**WORK TO COMPLETE**
1. In the Perl forum reply, are the following statements supported? For each, answer yes or no and quote the words of the reply that decide it. (a) The posted code has been tested. (b) The first file is read and stored in a hash before the second file is read. (c) The approach should also work with more columns.
2. Which Perl built-in functions does the script in the Perl forum reply call?

**EXCERPT TO READ**
[START]
Re: Matching hash keys from different hashes and utilizing in new hash

Hi FIJI42,

if I understand well, you're looking for records having the same identifier (same first column) of file 1 and file 2 and want to output the data of common records.

This can be much simpler.

Start by reading the first file, store the data into a hash. Then read the second file line by line; if you find the identifier of a record of file 2 in the hash containing the data of file 1, then output it with the desired format. Something like that (untested because there is not enough sample data):

#!/usr/bin/perl
use strict; 
use warnings;

my ($file1, $file2) = @ARGV;
my %hash_file1;
open my $FILE1, "<", $file1 or die "Cannot open $file1 for processing!
+\n";
while (my $line = <$FILE1>) {
    my ($key, @fields) = split /\s+/, $line;
    $hash_file1{$key} = join ":", @fields;
}
close $FILE1;
open my $FILE2, "<", $file2 or die "Cannot open $file2 for processing!
+\n";
while (my $line = <$FILE2>) {
    my ($key, @fields) = split /\s+/, $line;
    my $rest_of_line = join ":", @fields;
    if (exists $hash_file1{$key}) {         # this is a common record 
+(same identifier)
        print $key, ":", $hash_file1{$key}, ":", $rest_of_line, "\n";
    }
} 
close $FILE2;
[download]

BTW, this should probably work with many more columns in your file.

Comment on Re: Matching hash keys from different hashes and utilizing in new hash Download Code

Replies are listed 'Best First'.
[END]
**DATASET SECTION**
[START]
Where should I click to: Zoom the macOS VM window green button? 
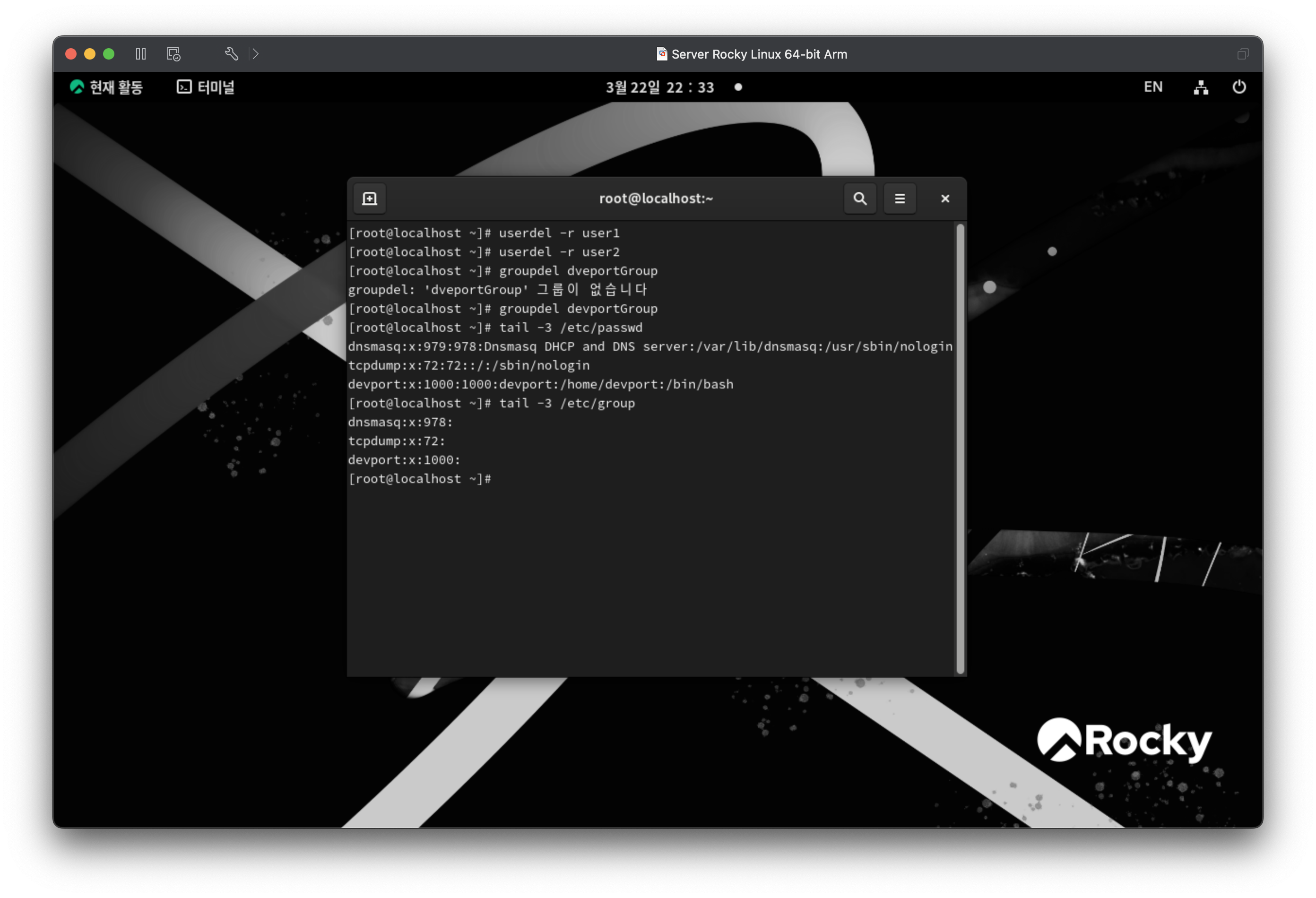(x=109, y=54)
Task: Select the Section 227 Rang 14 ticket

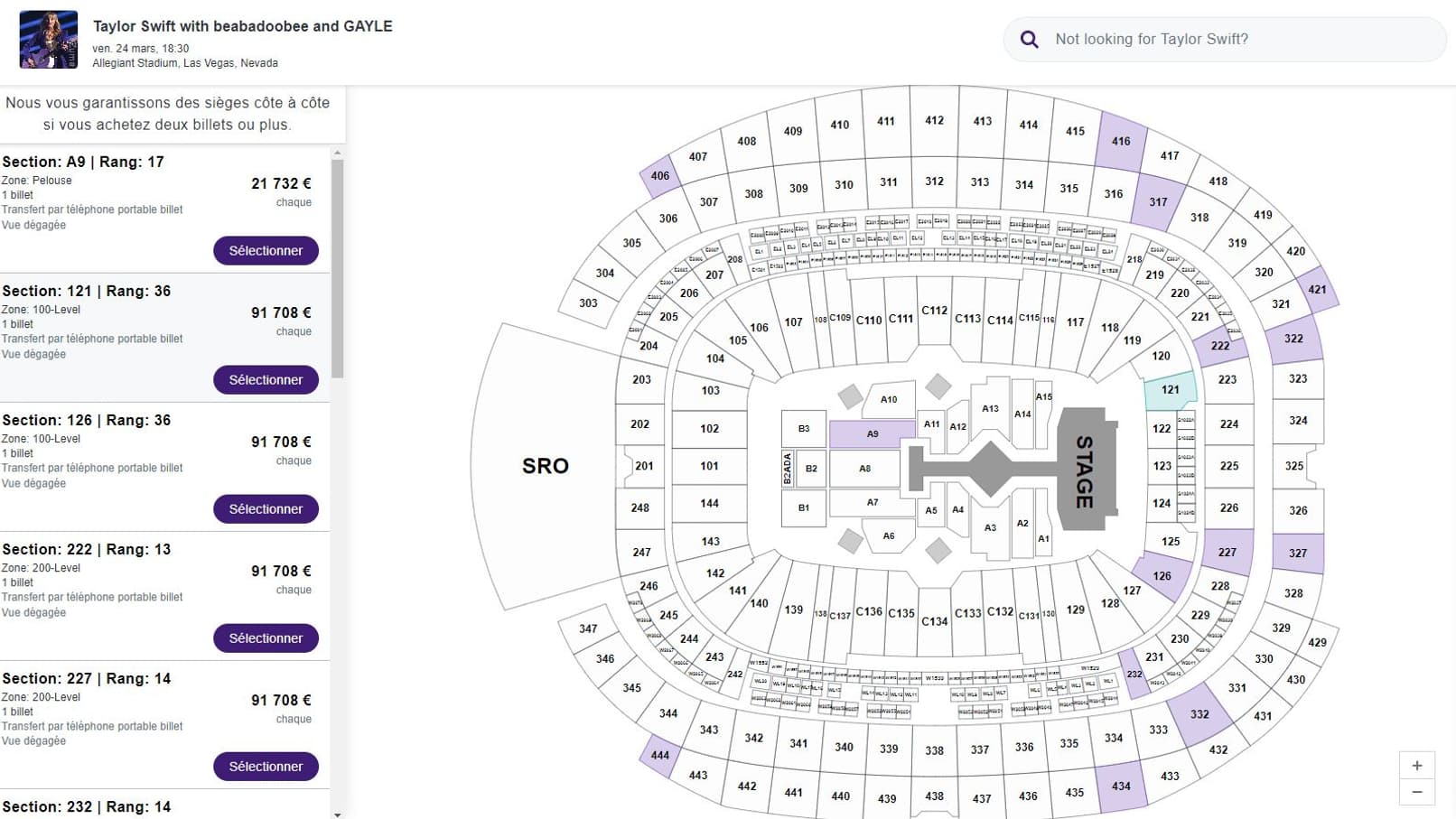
[END]
**SOLUTIONS**
1.
(a) No: "untested because there is not enough sample data".
(b) Yes: "Start by reading the first file, store the data into a hash."
(c) Yes: "this should probably work with many more columns in your file."

2. open, die, split, join, close, exists, print